Thursday, August 01, 2013

Coffee River

I was pushing a cripple shopping cart through Walmart yesterday. Push, push, bump bump through the garden department where I picked up birdseed and suet.
On the way out, I saw a table with reduced-priced items. I stopped to browse for a second, and down on the bottom shelf, I saw a dust-covered rain gauge.
The gauge didn't cost much new, but the package had been opened, and someone had secured it with scotch tape that was losing it's grip. I picked it up for $0.97.
Once home, I peeled the cardboard and cellophane away, walked out to the deck, and shoved the sharp end into a flower pot on the edge of the deck.
We checked the weather forecast before bed last night and it showed a chance of thundershowers. This morning around 3 a.m. I woke to the sound of thunder.
The house was dark but lightning flickered on the walls of the bedroom like a strobe. Caillou was freaked and I realized he was standing beside the bed shivering. He is not a fan of thunderstorms.

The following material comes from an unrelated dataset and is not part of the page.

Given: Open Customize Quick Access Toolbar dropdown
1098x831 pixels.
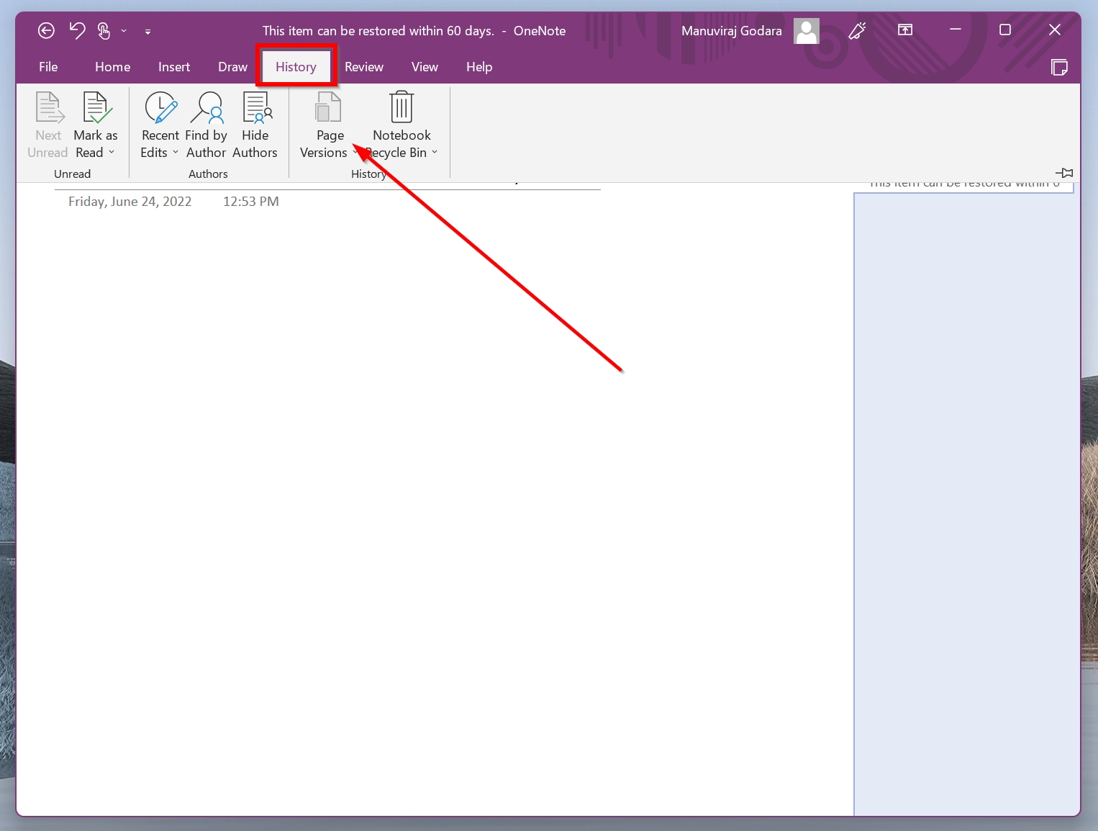Looking at the screenshot, I should [x=148, y=31].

This morning when the storms passed, I stepped out to the deck to check the new rain gauge, and
poured out over 4 inches.
All that water has to go somewhere. When I drove to Jasper today to lunch with a colleague, I noticed the river was up.
On the way home this evening, I pulled into the boat ramp just down from the house to get a closer look at the river.
The clouds had moved off to the east, and the sun was summertime warm. I pulled down close to the water and cut the engine.
I set the emergency brake and stepped down to the water's edge. The river is deep there, and it was the color of rich coffee.  It was full of leaves, limbs and dead trees, sweeping by toward the south.
I sat down on the bank and watched in amazement at how efficient Mother Nature is at housekeeping.
"Well, this old tree has been here far too long. I think I'll move it down to Mobile Bay."
Sometimes it's hard to do the math, but four inches of rain in my gauge, means that folks down river should probably be thinking about moving to higher ground.